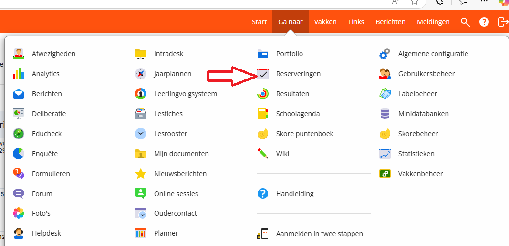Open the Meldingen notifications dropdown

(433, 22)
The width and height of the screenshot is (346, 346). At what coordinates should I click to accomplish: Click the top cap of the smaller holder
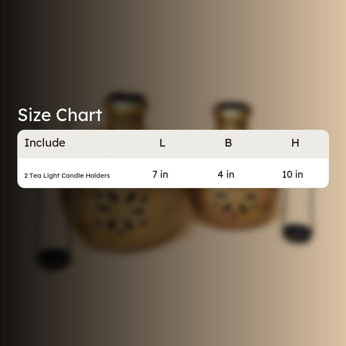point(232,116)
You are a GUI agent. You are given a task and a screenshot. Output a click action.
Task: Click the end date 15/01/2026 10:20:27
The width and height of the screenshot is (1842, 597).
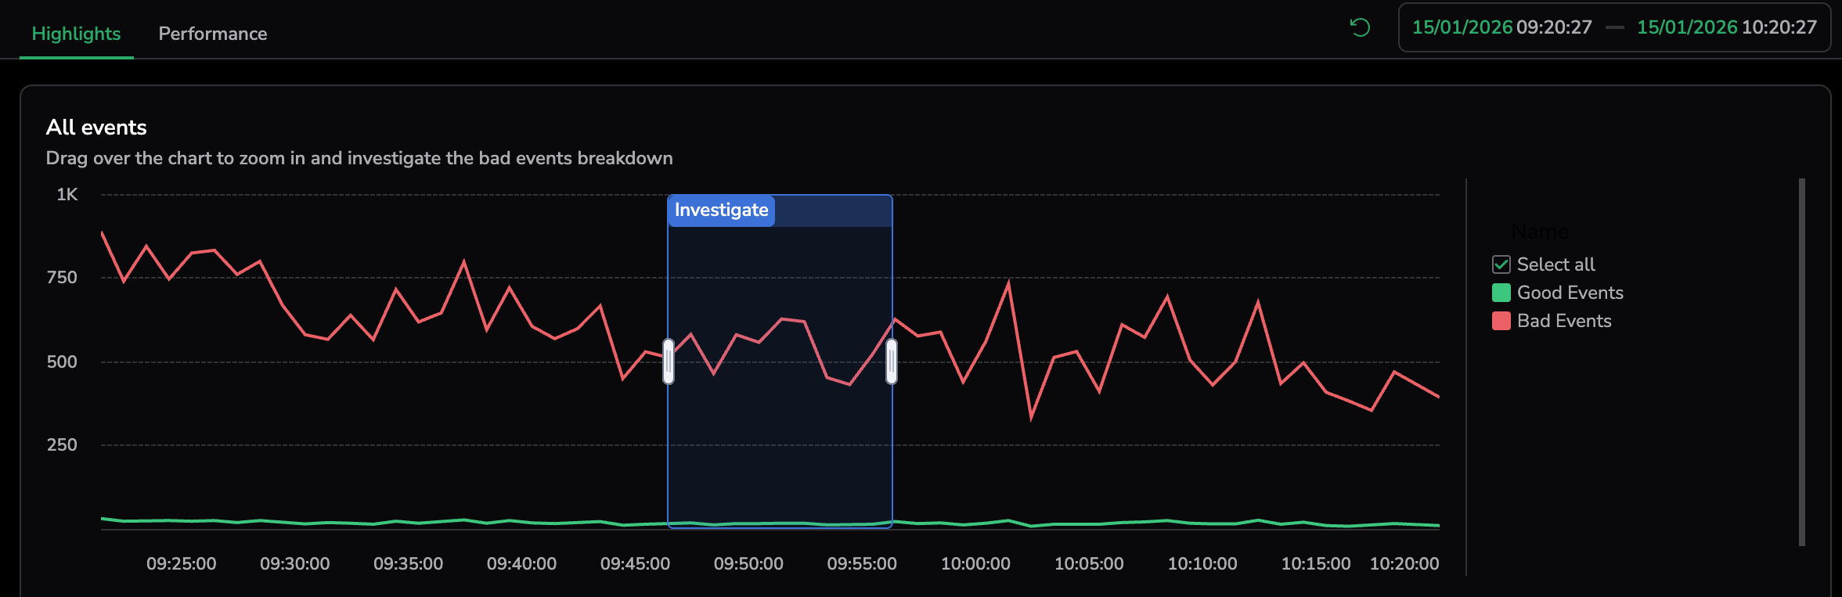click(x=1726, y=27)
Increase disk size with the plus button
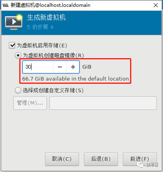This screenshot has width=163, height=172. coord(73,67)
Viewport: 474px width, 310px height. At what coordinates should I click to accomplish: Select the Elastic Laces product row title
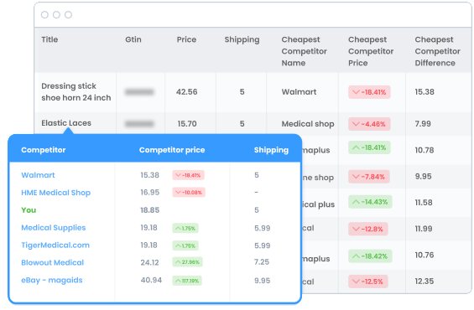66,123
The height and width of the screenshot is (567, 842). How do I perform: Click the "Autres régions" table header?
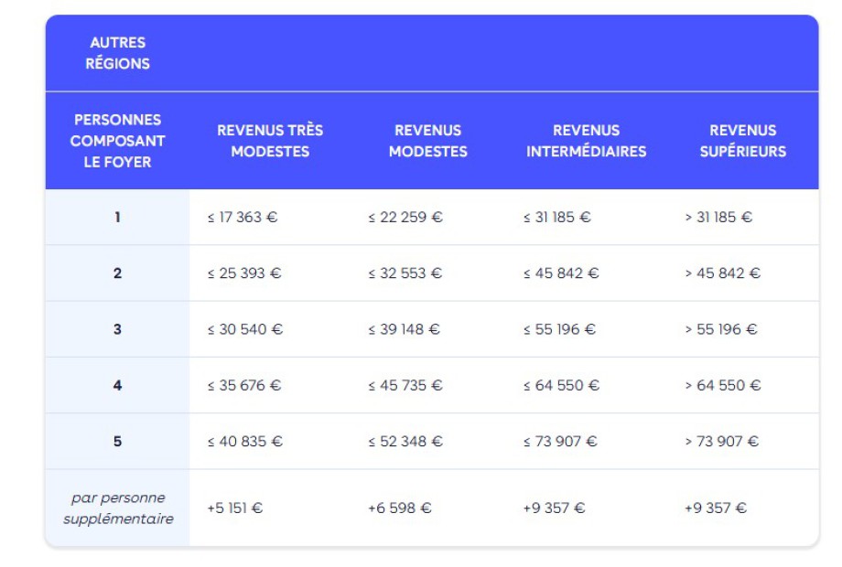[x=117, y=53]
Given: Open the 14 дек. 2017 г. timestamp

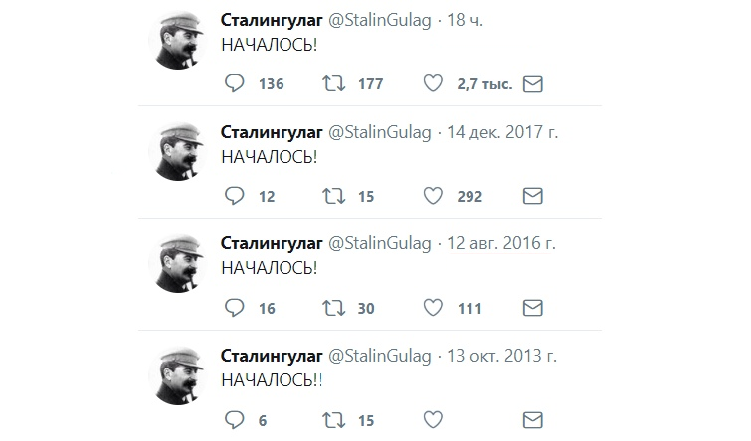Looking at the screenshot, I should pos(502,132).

########################################

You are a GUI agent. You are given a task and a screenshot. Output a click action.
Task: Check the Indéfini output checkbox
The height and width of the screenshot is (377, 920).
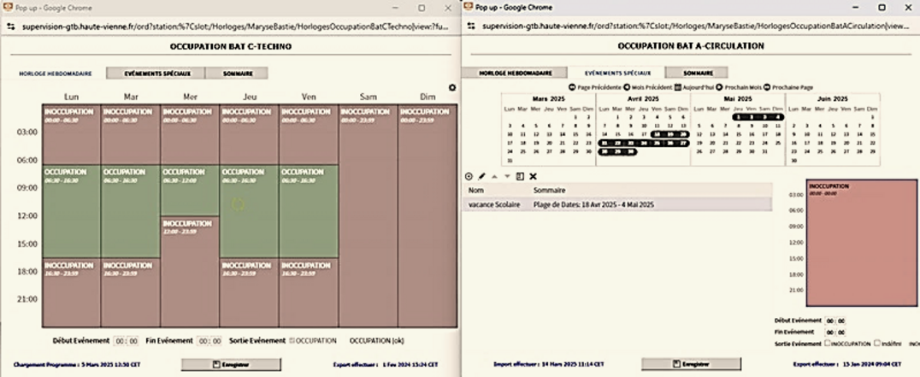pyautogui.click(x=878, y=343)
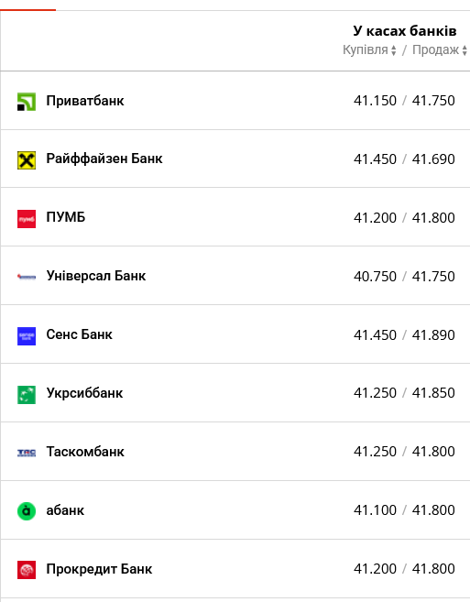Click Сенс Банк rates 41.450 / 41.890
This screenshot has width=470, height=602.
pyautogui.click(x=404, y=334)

########################################

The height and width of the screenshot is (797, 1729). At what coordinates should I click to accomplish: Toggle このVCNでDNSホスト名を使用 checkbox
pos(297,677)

########################################

Your objective =
Rewrite the lines starting with the line containing "Open the Meldingen notifications dropdown" and going on through the line containing "point(232,116)", substituting "larger holder" for "smaller holder" and changing nothing else. Omit the pictures from your answer.

Task result =
Open the Meldingen notifications dropdown

(433, 22)
The width and height of the screenshot is (346, 346). At what coordinates should I click to accomplish: Click the top cap of the larger holder
point(232,116)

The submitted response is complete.